___ Kutipan ___
Jaksa Pepitu
Jaksa Pepitu adalah dewan jaksa yang ada sejak zaman pembagian Kesultanan Cirebon menjadi tiga kekuasaan hingga masuknya pengaruh VOC ke ranah hukum dan pengadilan.[1] Jaksa Pepitu merupakan institusi peradilan di kesultanan-kesultanan Cirebon yang mengurusi masalah perdata dan pidana, secara harafiah makna Jaksa Pepitu bisa diambil dari dua kata pembentuknya yaitu Jaksa yang dalam bahasa Cirebon diserap dari kata dhyaksa (bahasa Sanskerta) dan Pepitu yang berasal dari kata pitu yang artinya tujuh.
Filosofi
[sunting | sunting sumber]Dalam Pepakem Cirebon, Jaksa melambangkan Candra Tirta Sari Cakra yang dapat diterjemahkan secara harafiah dari kosakata pembentuknya yaitu, Candra yang berarti bulan purnama yang menerangi kegelapan, Tirta yang berarti air yang menghanyutkan segala yang kotor, Sari yang berarti bunga yang menebarkan wangi harum dan Cakra yang berarti dia yang melihat secara seksama apa yang benar dan tidak benar.[2]
Dari kedalaman filosofinya maka kedudukan jaksa pepitu hanya diberikan oleh para penguasa Cirebon kepada para pejabat yang berpengalaman dan bermoral tinggi.
Dalam menjalankan tugasnya mengadili perkara, para jaksa pepitu tidak menggunakan gedung (bahasa Cirebon: gedong), bale (balai) atau mande (balai para ahli) di keraton melainkan menggunakan alun-alun besar di utara (kejaksan), mereka duduk dibawah pohon beringin sebagai simbol dari pengayoman[2] yang merupakan implementasi dari kalimat Candra Tirta Sari Cakra.
___
■ **Tugas yang Dikerjakan**:
Jawablah pertanyaan ini berdasarkan teks tentang Jaksa Pepitu:
1. Apa arti kata "pitu"?
2. Dalam Pepakem Cirebon, apa arti kata "Tirta"?
3. Di mana para jaksa pepitu duduk saat mengadili perkara?
Baris-baris berikut tidak diperlukan.
___ Data yang Diberikan ___
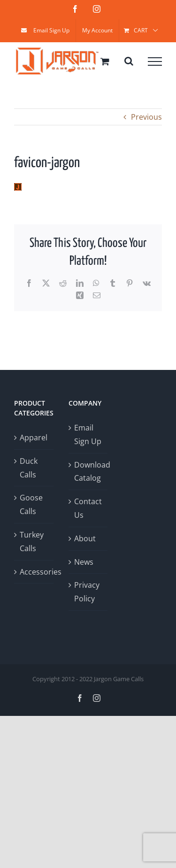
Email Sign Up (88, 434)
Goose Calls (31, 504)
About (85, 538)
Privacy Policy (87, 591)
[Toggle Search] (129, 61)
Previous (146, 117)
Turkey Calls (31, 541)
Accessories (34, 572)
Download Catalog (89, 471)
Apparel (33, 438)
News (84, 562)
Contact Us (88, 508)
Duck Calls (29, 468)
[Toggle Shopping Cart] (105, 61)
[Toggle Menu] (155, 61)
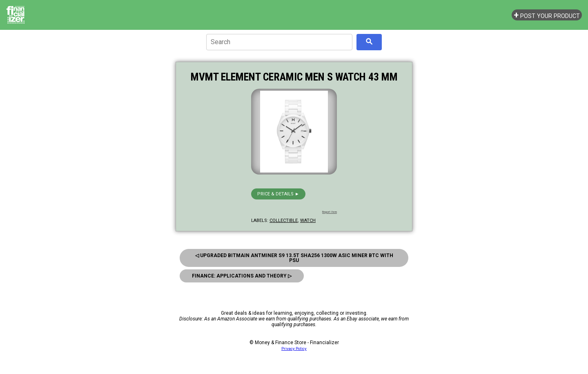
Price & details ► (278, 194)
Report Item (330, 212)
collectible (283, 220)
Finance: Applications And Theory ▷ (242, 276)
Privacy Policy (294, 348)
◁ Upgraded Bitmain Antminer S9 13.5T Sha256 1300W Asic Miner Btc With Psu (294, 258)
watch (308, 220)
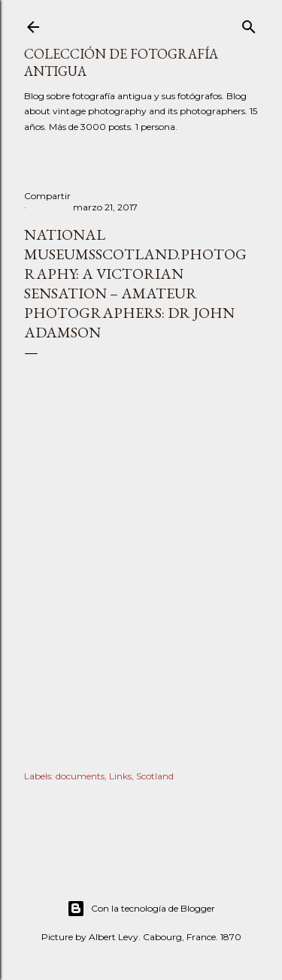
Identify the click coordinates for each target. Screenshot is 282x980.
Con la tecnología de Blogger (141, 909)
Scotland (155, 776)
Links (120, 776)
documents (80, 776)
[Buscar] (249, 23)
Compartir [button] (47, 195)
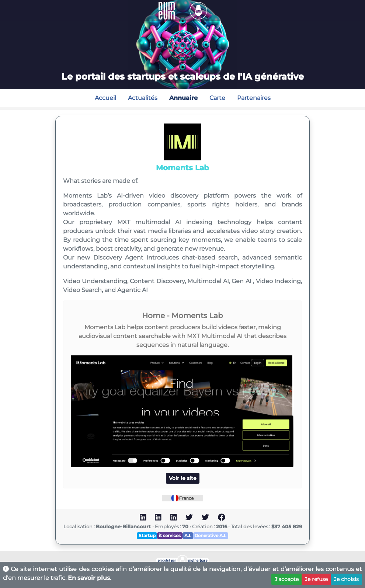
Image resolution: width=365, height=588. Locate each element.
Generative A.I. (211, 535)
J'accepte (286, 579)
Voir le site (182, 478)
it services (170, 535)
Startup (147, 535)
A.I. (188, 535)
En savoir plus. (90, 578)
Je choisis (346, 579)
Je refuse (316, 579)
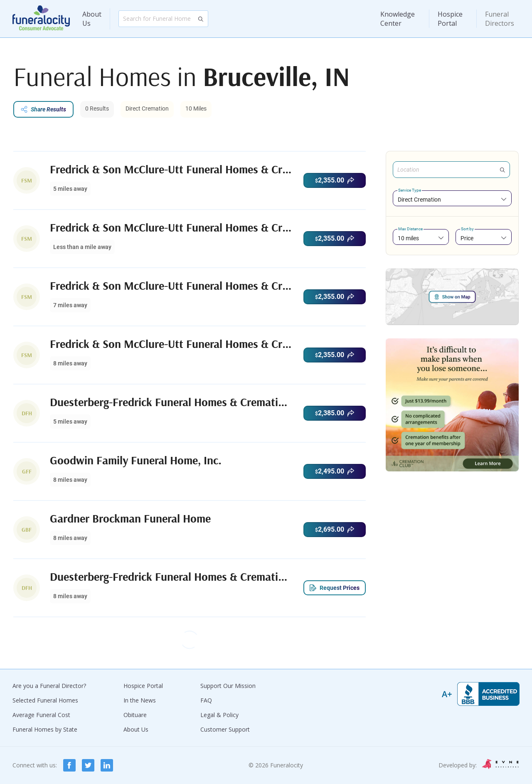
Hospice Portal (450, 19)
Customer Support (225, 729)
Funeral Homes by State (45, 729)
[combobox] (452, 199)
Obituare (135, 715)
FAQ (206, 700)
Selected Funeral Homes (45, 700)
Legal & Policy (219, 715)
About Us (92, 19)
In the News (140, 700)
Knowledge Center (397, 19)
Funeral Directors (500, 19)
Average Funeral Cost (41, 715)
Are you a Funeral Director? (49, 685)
___
___ Data yang Diberikan ___
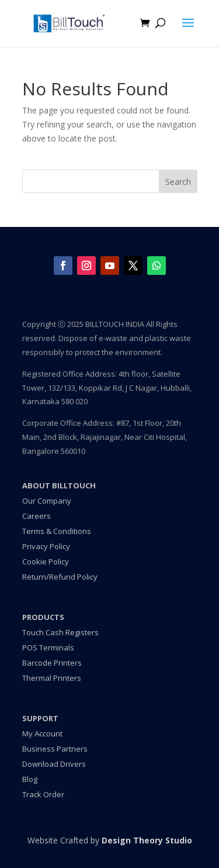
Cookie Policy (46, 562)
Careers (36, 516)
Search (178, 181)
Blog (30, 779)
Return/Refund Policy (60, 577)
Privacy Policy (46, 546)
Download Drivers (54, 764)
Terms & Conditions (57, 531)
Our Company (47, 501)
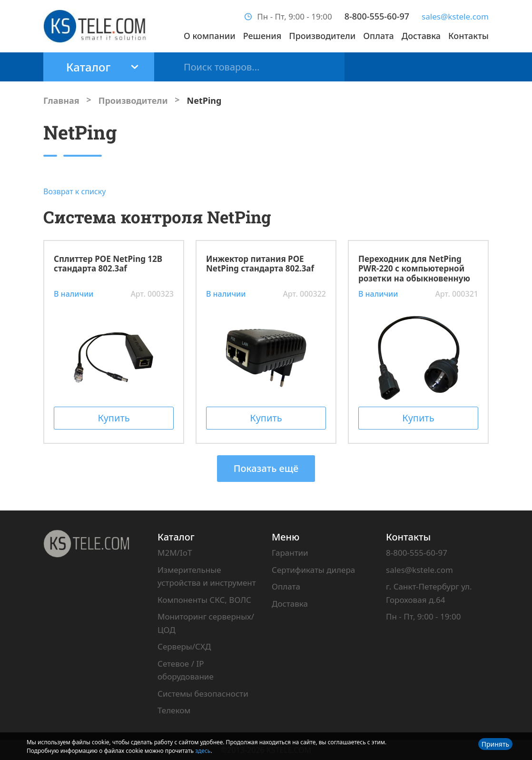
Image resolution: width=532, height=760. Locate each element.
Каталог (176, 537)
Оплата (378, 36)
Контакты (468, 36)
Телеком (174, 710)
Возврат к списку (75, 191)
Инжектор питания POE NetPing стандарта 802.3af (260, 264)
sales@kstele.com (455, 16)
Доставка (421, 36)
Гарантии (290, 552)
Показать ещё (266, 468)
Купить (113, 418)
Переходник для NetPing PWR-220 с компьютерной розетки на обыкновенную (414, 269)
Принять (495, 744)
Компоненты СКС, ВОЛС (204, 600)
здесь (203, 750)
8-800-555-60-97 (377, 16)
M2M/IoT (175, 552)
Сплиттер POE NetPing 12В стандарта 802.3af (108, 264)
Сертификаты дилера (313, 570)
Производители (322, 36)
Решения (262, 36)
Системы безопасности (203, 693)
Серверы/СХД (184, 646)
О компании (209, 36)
___
■ **Penyelesaian Tugas**:
1. Kata "pitu" berarti tujuh.
2. "Tirta" berarti air yang menghanyutkan segala yang kotor.
3. Mereka duduk di bawah pohon beringin di alun-alun besar di utara (kejaksan).